If “God is light,” then God cannot be darkness, nor can any whole or true part of God. Things that look like God can be in darkness, so mutated parts of his character, creation, and promises could be in darkness. In other words, anything that is not perfectly following, honoring, serving, or worshiping God is in darkness—this is regularly known as sin.
But we should be clear of two things before we proceed. Firstly, God isn’t just in the light like a sunflower in a vase standing under a lamp. He is the light. He is the illuminator. There is nothing that illuminates God and he is the one that shines into the darkness. Secondly, there is no darkness in God, not even a little. He is perfect perfection, pure purity, and he is the reference for all other things. Hence, he reveals impurities truly while nothing else can, for all else is tinged with darkness.

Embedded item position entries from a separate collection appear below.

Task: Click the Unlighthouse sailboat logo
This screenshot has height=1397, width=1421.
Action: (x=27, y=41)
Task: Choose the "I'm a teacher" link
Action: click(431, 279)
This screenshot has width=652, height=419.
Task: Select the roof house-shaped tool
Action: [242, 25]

Now, consider verses six and seven:
“If we say we have fellowship with him while we walk in darkness, we lie and do not practice the truth. But if we walk in the light, as he is in the light, we have fellowship with one another, and the blood of Jesus his Son cleanses us from all sin” (1 John 1:6-7).
Using his metaphor, John quickly addresses hypocrisy among believers and the blessings given to believers. The hypocrisy is in trying to live in the light and the darkness at the same time. A man who stands under a patchy tree might receive some light, but the mottled light will reveal that he is hiding in the shade rather than seeking full exposure in the sun. A woman leaning out from an awning will be brilliantly lit, however, it will be obvious that half of her remains under the dark awning. So it is true for me and you: if we decide to love our sin while trying to walk in the ways of the Lord, his ways will only make our sin more apparent.
And this terrible revelation has a compounding effect, as if the original sin was not enough, for it shows us to be liars as well. His holiness reveals the original sin and our defiance in worshiping it as an idol instead of him. If we are Christians, then we worship God and God alone; that is how the Lord commands and rightly deserves to be served. When we begin to worship anything else, we renege on our faithful covenant with God and we “do not practice the truth.”
What happens when a person makes a habit of not practicing truth? The phrase in verse six can also refer to the natural order that God created in his wisdom, which is perfect in case I missed mentioning that. So, what happens when a person rejects the natural order? Or, if you happen to disagree with me about God or a created natural order, then what if a person habitually rejects the accepted order, such as morality, ethics, justice, knowledge etc?
A lot happens. Too much to mention in detail here, but I’m sure you can think of personal acquaintances, friends, or family members who have dabbled in the darkness. I’ll let that and the news, historical accounts, and biographies demonstrate what “a lot” means.
But what happens if we step out from under the patchy tree and the awning? Are you afraid to have all of yourself known by the light? It’s frightening for me to see my depravity and then for the righteous judge to see all of it as well.
Lo, behold! Bask! Bathe in the merciful light of the Lord! Rather than destroying us “Jesus his Son cleanses us from all sin” and sets us free from the darkness, if we repent and believe in him. He does not cast us away—he brings us into intimate fellowship with himself through the Holy Spirit and with one another in the spiritual family of Christ.